When Dana reported to Pennsylvania Hospital for blood work a few days before the birth, she held her breath in the elevator; by the time Lily was delivered, all hospital personnel were in masks.

“We came home [with Lily] toward nighttime, and that was the last we saw anybody for two months,” Eric recalls. No neighborly meal train this time; instead, he spent hours ordering groceries and more time disinfecting the packages when they arrived.

On Sundays, they’d take field trips to their new house — the interior still under renovation — and hang out in the backyard, which Eric had outfitted with a small swing set and sandbox.

The pandemic shrank their support network and forced them to slow down. Maya and her closest friend wept when their parents wouldn’t let them play together. “The world was right there, but we weren’t allowed to experience it,” Dana says.

Without activities — no music class, no welcome dinners with neighbors, no barbecue to mark Maya’s third birthday in July or Dana’s birthday in August — “I feel very stranded,” she says. “Like we’re moving, but we’re standing still.”

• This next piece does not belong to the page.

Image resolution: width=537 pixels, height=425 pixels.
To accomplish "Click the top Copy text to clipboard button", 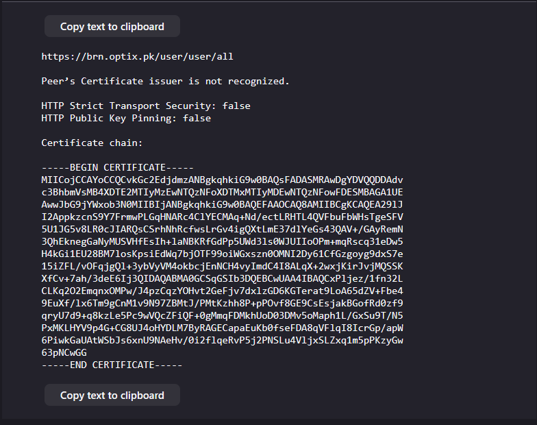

But then she looks at her girls. For the first few days after they brought Lily home, Maya ignored her new sister. Then she began fetching clean diapers and trying to teach the baby sign language. She even speaks for her, using a high, squeaky voice, ventriloquist-style, to tell Dana and Eric that Lily is hungry or tired or wants to play.

“We’ve experienced a lot of change, and sometimes there’s too much overload,” Eric says. “But we look around and take stock of just how lucky we are.”